__DIRECTIONS FOR THIS TASK__
Can you set down, word for word, the stretch of entries from the line containing "Given: Click the EMA (200, close, 0) legend" through the line containing "Looking at the", leaving the pictures out of your answer?

══ EXCERPTED DATA ══

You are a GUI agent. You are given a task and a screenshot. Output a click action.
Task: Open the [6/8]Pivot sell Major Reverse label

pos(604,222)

═══
══ EXCERPTED DATA ══

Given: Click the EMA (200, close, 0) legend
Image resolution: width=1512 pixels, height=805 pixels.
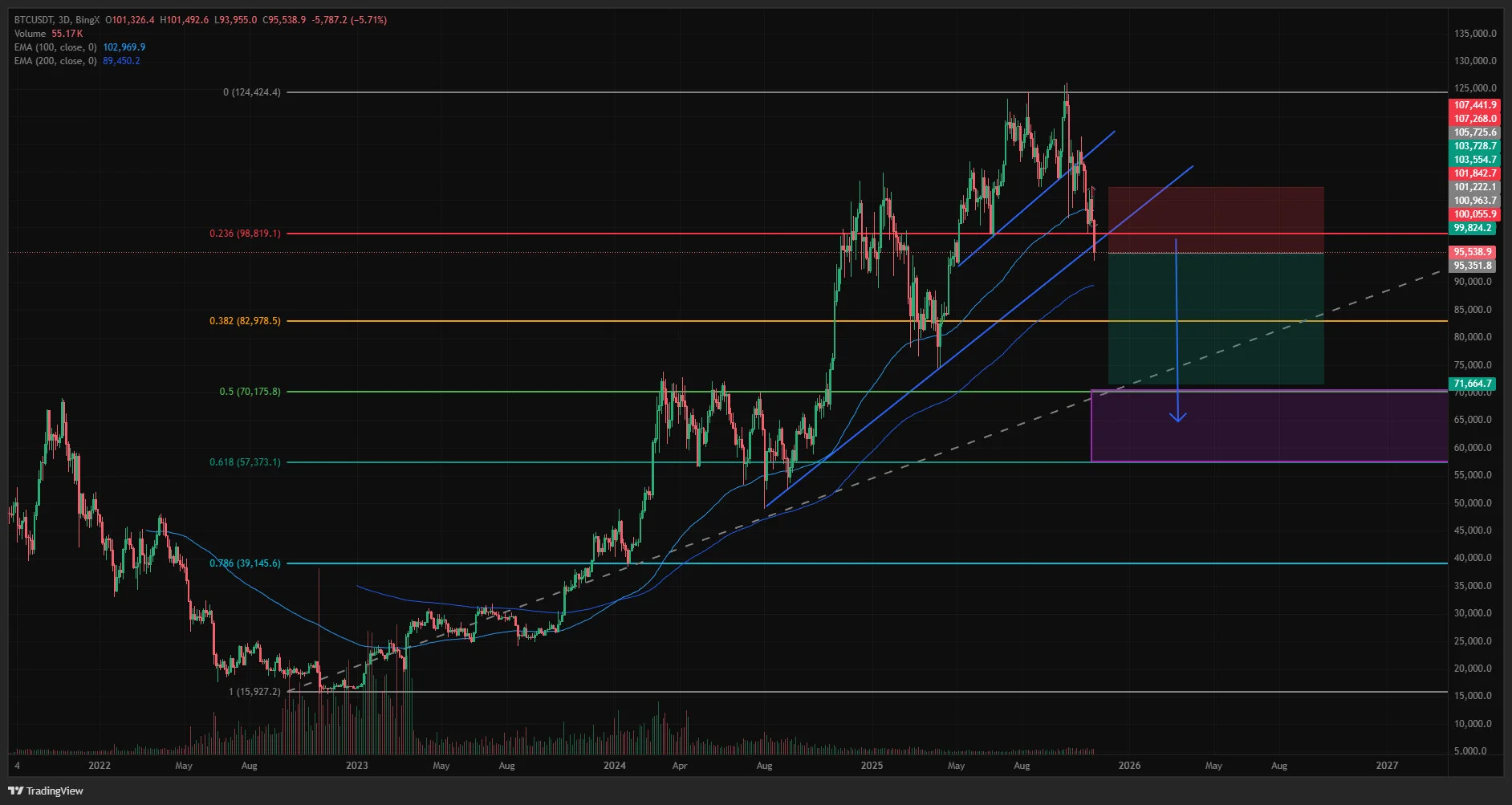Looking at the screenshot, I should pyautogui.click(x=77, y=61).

═══

__ANSWER FOR THE TASK__
Given: Click the EMA (200, close, 0) legend
Image resolution: width=1512 pixels, height=805 pixels.
Looking at the screenshot, I should pyautogui.click(x=77, y=61).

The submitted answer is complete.